# keeping TSH down at night



## gofigerr (Oct 5, 2009)

I have Hashimoto's but my thyroid tests are normal to low normal. I don't tolerate meds as they seem to make me more hyper. I have had many episodes at night where I wake up and my heart is pounding or racing very fast, I get very flushed and then it calms down. A couple of times I have gone to the ER and once I was in afib. All of the times I went to the ER my TSH was up around 7, once it was 11 but it always comes back down by the time my doc checks it. I found the article below and it makes sense to me now why this is happening only at night. I think my tsh is going up at night but my malfunctioning gland sometimes dumps the hormone causing the palps.

Does anyone know of a natural way to suppress the TSH at night? Or maybe I wasn't taking enough thyroid hormone to supress anything and i was just adding to the misery. When I was on the meds the night time palps and adrenaline rushes were unbearable!

http://www.jacobteitelbaum.com/health_articles_t-z/Thyroid-taking_thyroid_hormone_at_night.html


----------



## GD Women (Mar 5, 2007)

I was under the impression that TSH rises spurting out more hormones making a person more hyper, so no meds. at night. I feel mine and I am awaken around two AM with this pulsation in which I call it vibrations, humming, buzzing, ringing, etc. Like something rushing through my veins. I actually feel the pulsing and I can't get back to sleep. It pulses then vibrates, pulses, vibrates, pulses, vibrates and so on. I also feel it during the day but not as intense.

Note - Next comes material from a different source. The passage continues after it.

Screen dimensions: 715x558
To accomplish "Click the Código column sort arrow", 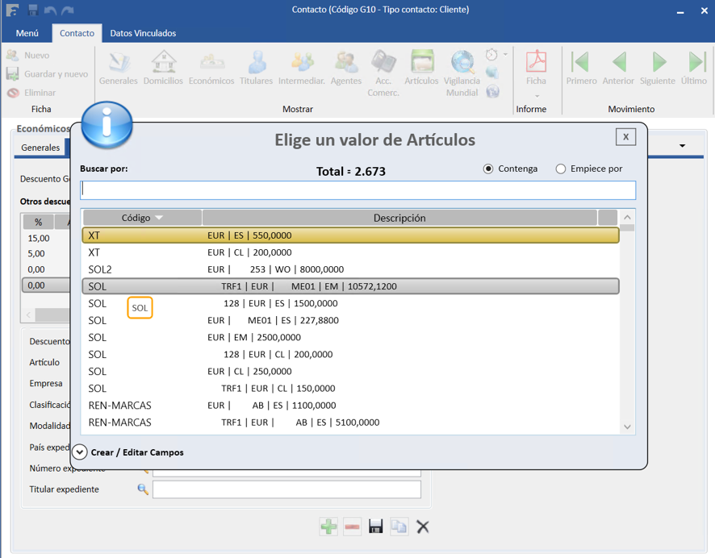I will (x=159, y=218).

I am hyper and I take my thyroid med. in the AM.


----------



## Andros (Aug 26, 2009)

gofigerr said:


> I have Hashimoto's but my thyroid tests are normal to low normal. I don't tolerate meds as they seem to make me more hyper. I have had many episodes at night where I wake up and my heart is pounding or racing very fast, I get very flushed and then it calms down. A couple of times I have gone to the ER and once I was in afib. All of the times I went to the ER my TSH was up around 7, once it was 11 but it always comes back down by the time my doc checks it. I found the article below and it makes sense to me now why this is happening only at night. I think my tsh is going up at night but my malfunctioning gland sometimes dumps the hormone causing the palps.
> 
> Does anyone know of a natural way to suppress the TSH at night? Or maybe I wasn't taking enough thyroid hormone to supress anything and i was just adding to the misery. When I was on the meds the night time palps and adrenaline rushes were unbearable!
> 
> http://www.jacobteitelbaum.com/health_articles_t-z/Thyroid-taking_thyroid_hormone_at_night.html


TSH happens to be nocturnal and generally peaks around 2 AM for most individuals.

I would look to the pituitary and adrenal glands/

You must let us know what you find out.


----------



## Lovlkn (Dec 20, 2009)

gofigerr said:


> I have Hashimoto's but my thyroid tests are normal to low normal. I don't tolerate meds as they seem to make me more hyper. I have had many episodes at night where I wake up and my heart is pounding or racing very fast, I get very flushed and then it calms down. A couple of times I have gone to the ER and once I was in afib. All of the times I went to the ER my TSH was up around 7, once it was 11 but it always comes back down by the time my doc checks it. I found the article below and it makes sense to me now why this is happening only at night. I think my tsh is going up at night but my malfunctioning gland sometimes dumps the hormone causing the palps.
> 
> Does anyone know of a natural way to suppress the TSH at night? Or maybe I wasn't taking enough thyroid hormone to supress anything and i was just adding to the misery. When I was on the meds the night time palps and adrenaline rushes were unbearable!
> 
> http://www.jacobteitelbaum.com/health_articles_t-z/Thyroid-taking_thyroid_hormone_at_night.html


What other labs do you have to share? With ranges please.

Tell us a little bit about your med's history What medications have you taken and in what doses?

A person with a TSH of anything over 3 probably should be on some sort of replacement.


----------



## daisydaisy (May 12, 2010)

Your thyroid usually starts working around 8-9pm at night.....so I would get a thyroid/adrenal gland test to see how they communicated with each other. Its about a 3 hrs stress test basically that they inject you with stress hormone and see IF YOUR BODY is able to keep up to any changes that are going on in your body. Its fairly easy and pain free. Your symptoms will continue until your body becomes balanced again...so sometimes you have to tough it out on meds if they are going to help you in the long run..


----------